(Stored records)
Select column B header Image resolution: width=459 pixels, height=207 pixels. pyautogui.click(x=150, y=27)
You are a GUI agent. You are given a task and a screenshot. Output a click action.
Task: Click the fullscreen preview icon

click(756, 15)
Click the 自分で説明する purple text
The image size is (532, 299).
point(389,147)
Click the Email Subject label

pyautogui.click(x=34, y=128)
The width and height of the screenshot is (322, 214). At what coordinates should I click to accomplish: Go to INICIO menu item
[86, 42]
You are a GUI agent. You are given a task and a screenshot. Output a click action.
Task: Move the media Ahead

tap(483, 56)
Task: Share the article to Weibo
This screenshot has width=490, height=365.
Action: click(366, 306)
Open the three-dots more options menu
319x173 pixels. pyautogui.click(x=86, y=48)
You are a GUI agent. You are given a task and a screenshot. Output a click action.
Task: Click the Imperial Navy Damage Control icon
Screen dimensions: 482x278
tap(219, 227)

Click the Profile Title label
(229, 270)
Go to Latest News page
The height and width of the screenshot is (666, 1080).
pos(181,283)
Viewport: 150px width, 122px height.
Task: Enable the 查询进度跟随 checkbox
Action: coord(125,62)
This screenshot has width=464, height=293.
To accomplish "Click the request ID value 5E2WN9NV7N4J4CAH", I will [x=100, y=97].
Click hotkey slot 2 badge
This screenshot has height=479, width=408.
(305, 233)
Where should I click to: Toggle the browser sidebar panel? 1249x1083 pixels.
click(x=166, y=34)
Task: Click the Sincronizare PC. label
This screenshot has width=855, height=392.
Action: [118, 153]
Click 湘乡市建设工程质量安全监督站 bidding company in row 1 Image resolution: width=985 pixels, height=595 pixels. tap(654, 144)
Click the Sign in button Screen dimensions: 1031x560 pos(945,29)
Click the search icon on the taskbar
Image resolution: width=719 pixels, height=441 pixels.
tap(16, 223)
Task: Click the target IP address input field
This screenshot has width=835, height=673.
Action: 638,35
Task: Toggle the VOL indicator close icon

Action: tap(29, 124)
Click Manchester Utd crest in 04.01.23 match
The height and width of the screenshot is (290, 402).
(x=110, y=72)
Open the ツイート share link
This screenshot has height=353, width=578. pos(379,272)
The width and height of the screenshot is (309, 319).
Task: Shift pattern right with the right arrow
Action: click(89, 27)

- EXERCISE AIM: Please write out, exactly as they appear, the line that contains "Click 湘乡市建设工程质量安全监督站 bidding" and every line after it up to the end of the entries above, and no others.

- REPLY TO THE EXERCISE:
Click 湘乡市建设工程质量安全监督站 bidding company in row 1 Image resolution: width=985 pixels, height=595 pixels. tap(654, 144)
Click the Sign in button Screen dimensions: 1031x560 pos(945,29)
Click the search icon on the taskbar
Image resolution: width=719 pixels, height=441 pixels.
tap(16, 223)
Task: Click the target IP address input field
This screenshot has width=835, height=673.
Action: 638,35
Task: Toggle the VOL indicator close icon

Action: tap(29, 124)
Click Manchester Utd crest in 04.01.23 match
The height and width of the screenshot is (290, 402).
(x=110, y=72)
Open the ツイート share link
This screenshot has height=353, width=578. pos(379,272)
The width and height of the screenshot is (309, 319).
Task: Shift pattern right with the right arrow
Action: click(89, 27)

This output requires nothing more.